# REQUIRED WORK
In your copy, repeat each record exactly and include no pictures.

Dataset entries
########################################

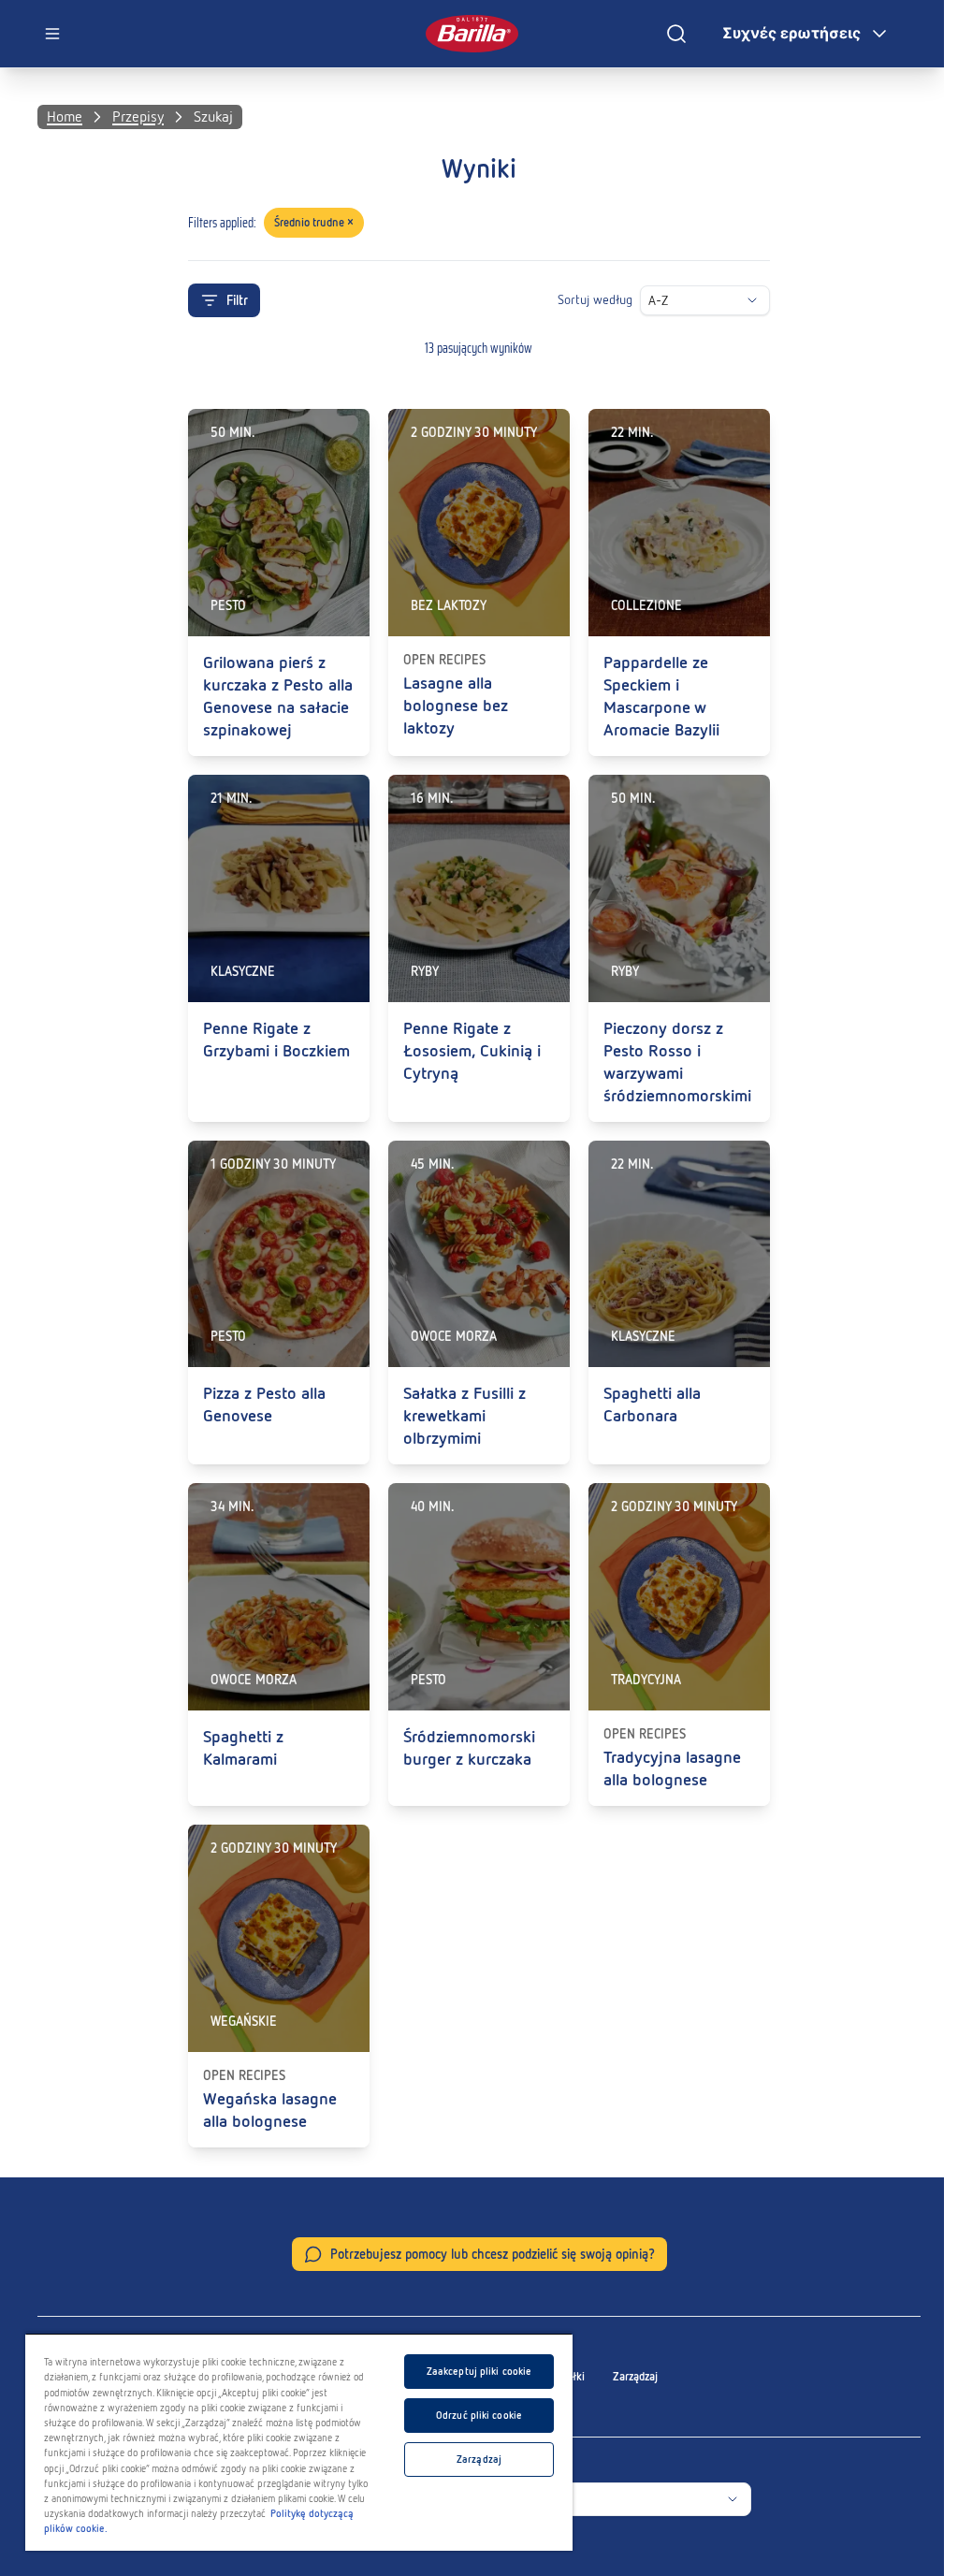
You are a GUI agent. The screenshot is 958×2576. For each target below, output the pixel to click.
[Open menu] (52, 34)
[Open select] (752, 300)
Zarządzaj (635, 2376)
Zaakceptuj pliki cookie (479, 2371)
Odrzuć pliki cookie (479, 2415)
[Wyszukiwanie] (676, 33)
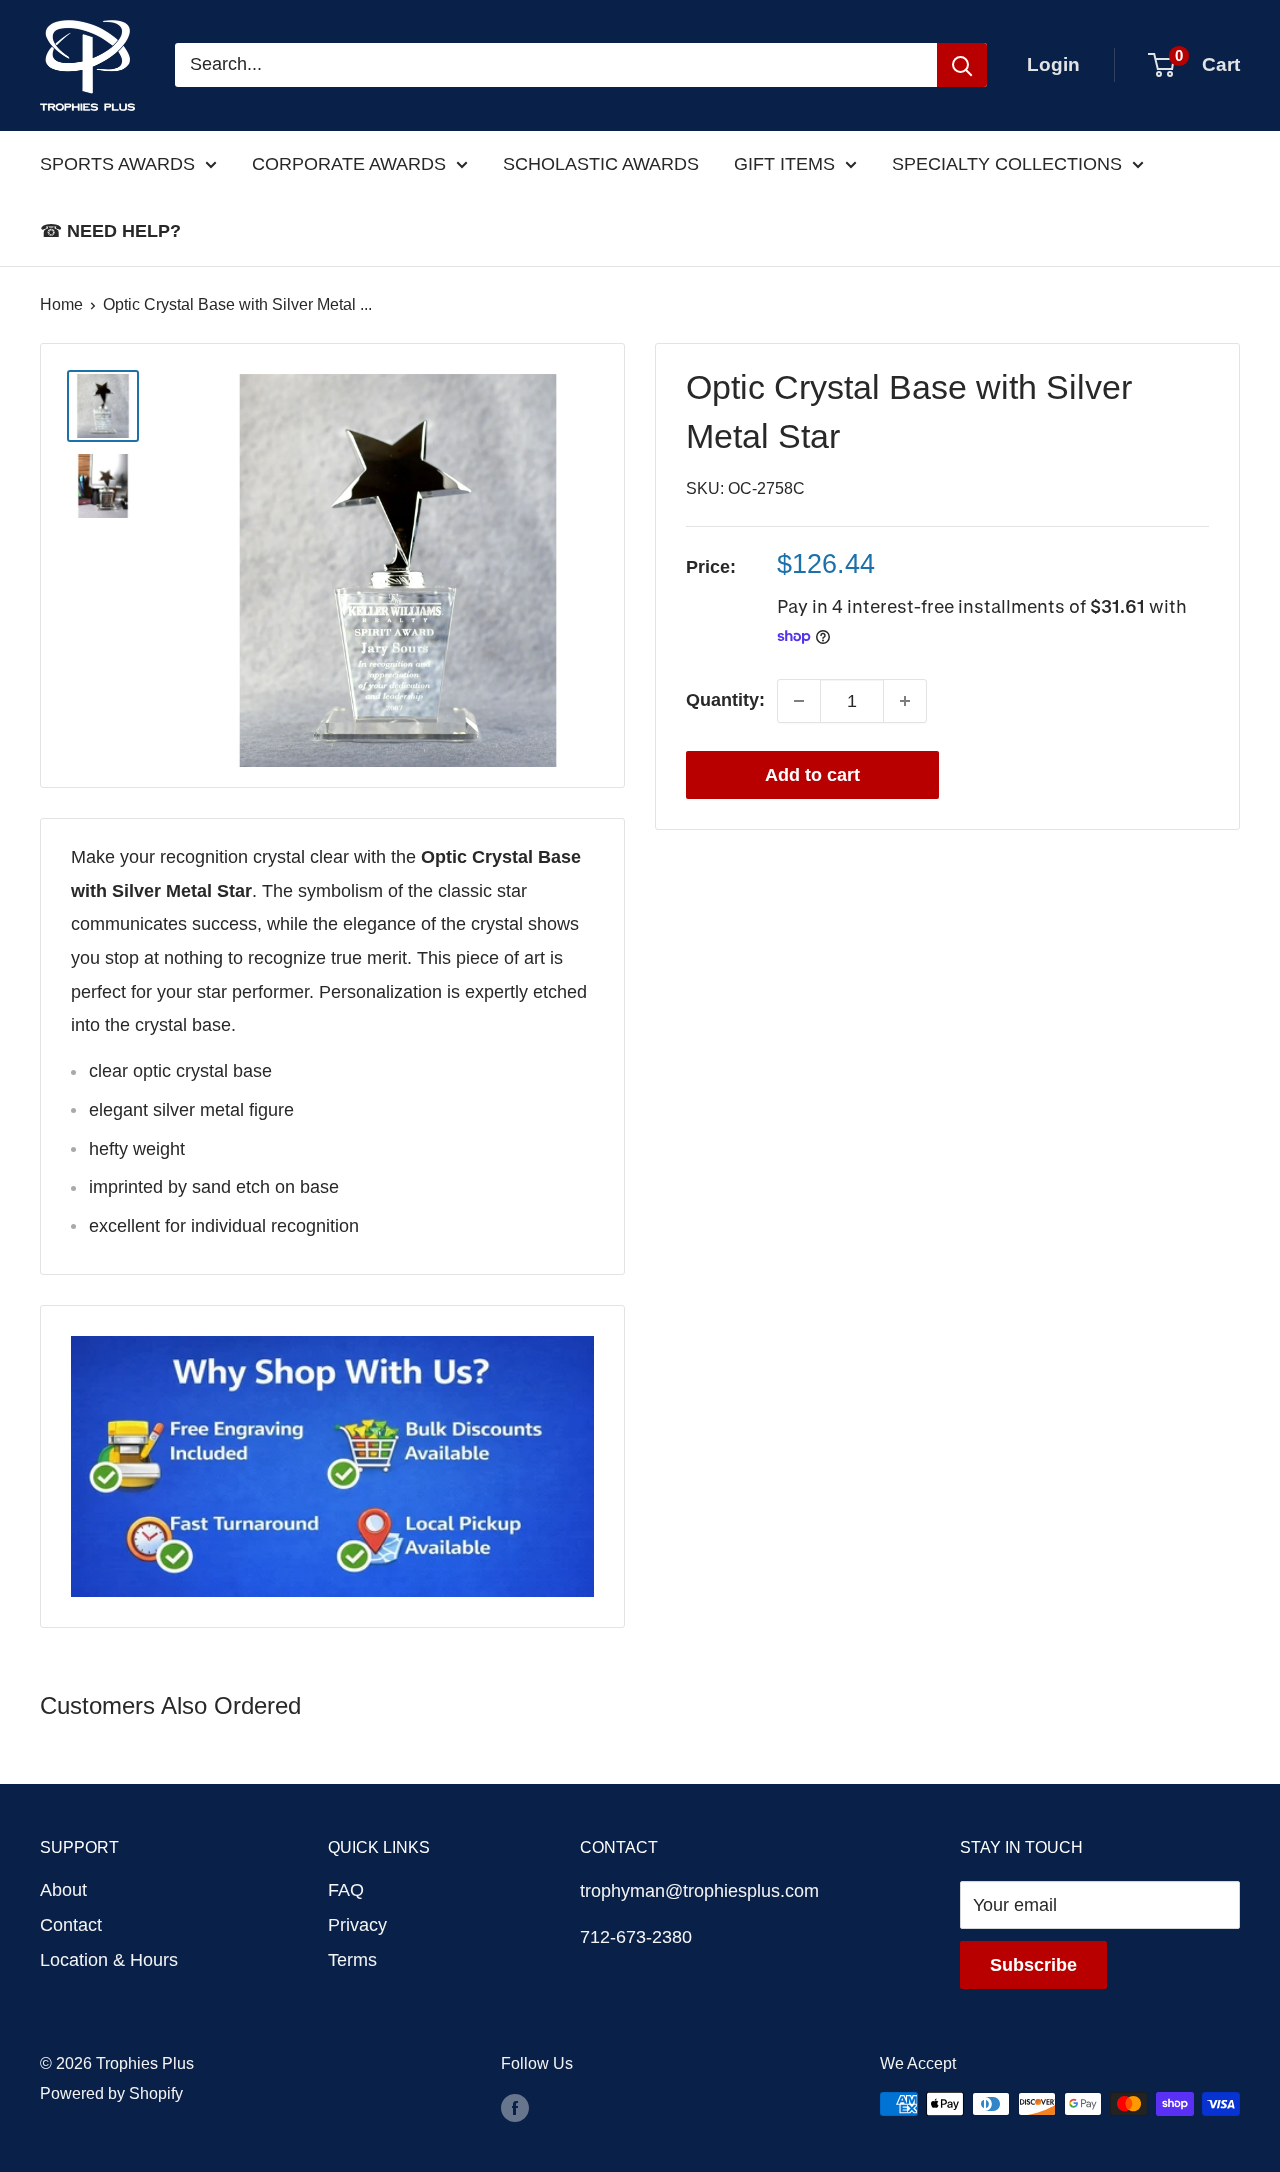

########################################

# THE COMPLETED TASK
You are a GUI agent. The screenshot is 958×2576. For each target below, output the pixel to click.
[Open menu] (52, 34)
[Open select] (752, 300)
Zarządzaj (635, 2376)
Zaakceptuj pliki cookie (479, 2371)
Odrzuć pliki cookie (479, 2415)
[Wyszukiwanie] (676, 33)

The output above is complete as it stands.